1°) Les prisonniers de guerre roumains sont hospitalisés dans un hôpital de forteresse (ici à Neuf-Brisach), cet hôpital accueille également des prisonniers d’autres nationalités (Russes, Anglais, Français) mais aussi des soldats allemands blessés sur le front.

2°) Le soldat concerné par ce document et décédé le 15 février 1917 à 4 heures du matin, il s’agit du soldat Jon Cheliu et le document nous informe que la cause de la mort a été constatée lors d’une autopsie réalisée par le médecin chef de l’hôpital et qui conclut à une mort par faiblesse cardiaque. 

3°) Le soldat a été enterré au cimetière communal de la ville de Neuf-Brisach le dimanche 18 février 1917 à 11 heures du matin.

4°) Etant donné que le soldat est de confession orthodoxe, les autorités demandent la présence d’un prêtre catholique pour procéder à l’inhumation. 

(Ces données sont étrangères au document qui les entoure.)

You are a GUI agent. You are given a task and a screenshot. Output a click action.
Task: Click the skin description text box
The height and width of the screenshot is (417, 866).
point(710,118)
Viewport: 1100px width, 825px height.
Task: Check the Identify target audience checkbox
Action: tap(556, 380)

De nombreux rapports d’autopsie sont conservés dans les fonds d’archives militaires et permettent de dresser le bilan des causes de décès chez les prisonniers de guerre roumains.

Staatsarchiv Karlsruhe ©

             Ce troisième document, exceptionnel par sa rareté, est conservé dans les archives militaires. Il montre un prisonnier de guerre roumain hospitalisé dans un hôpital de campagne en Alsace. Ces soldats sont en état d’inanition, état d’épuisement de l’organisme causé par le manque de nourriture. Les médecins militaires allemands constatent le fait et prennent des mesures afin d’améliorer les rations des prisonniers de guerre roumains. Malheureusement, les recommandations et les ordres données par les autorités médicales n’étaient pas toujours suivit des faits par les autorités militaires chargées de la surveillance des détachements de travail en Alsace. Toutefois, nombreux sont les éléments conservés par les médecins, afin de documenter la situation sanitaire dramatique vécue par les captifs roumains dont ils rendent comptent aux autorités supérieures par une correspondance très riche et conservée.

Staatsarchiv Karlsruhe ©

             Ce diagramme médical concerne le prisonnier de guerre Fonika Constantin, hospitalisé du 11 au 29 mars 1917. On découvre qu’il pèse 55 kilogrammes pour 1,60m, on indique quotidiennement sa courbe de température et les pulsations cardiaques. Le traitement est également indiqué et on notera la présence d’opium, destiné à soulager les douleurs du patient. Ce document émane des archives de l’hôpital militaire de campagne de Colmar. Les archives du CICR permettent d’identifier Constantin Fanica, soldat au 26e R.I., décédé le 29 mars 1917 à Colmar et enterré aujourd’hui dans la nécropole de Haguenau. Il est né en 1888 à Dobrineci dans le judet de Romanati, a été fait prisonnier le 13 décembre 1916 à Movila-Banu.

Staatsarchiv Karlsruhe ©

             Plus d’un siècle après les faits, les archives nous dévoilent encore de nombreux éléments qui permettent aux historiens de découvrir ce que fut la captivité lors de la Première Guerre mondiale. Le sort des captifs s’est amélioré au cours du 20e siècle et des conventions signées entre les belligérants ont permis d’améliorer les conditions de captivité des prisonniers de guerre. La guerre de 1870-71 avait montré des dérives que l’on a tenté de corriger en 1914-18 et pris des mesures complémentaires lors de la Seconde Guerre mondiale. Les prisonniers de guerre roumains ont subi des traitements particulièrement inhumains lors de leur présence en Alsace et en Lorraine. Toutefois les archives permettent de constater que, si les autorités militaires transgressaient les règles et les conventions, les autorités médicales elles, avaient une toute autre attitude. Ceci permet de nuancer les thèses de certains historiens d’après-guerre et doivent permettre d’éclairer ce que fut la captivité des Roumains et des autres nationalités lors de la Première Guerre mondiale. Le sort des « perdants » n’a pas été au centre des recherches après les conflits, les états et les élites préférant se concentrer sur les « héros » et sur le sentiment nationaliste. Ce n’est que vers la fin du 20e siècle que l’historiographie commence à se pencher sur cette catégorie de victimes des conflits contemporains. Leur histoire reste à découvrir et à analyser, leur sort doit être étudier et nous devons rendre hommage à ces victimes tombés dans l’oubli.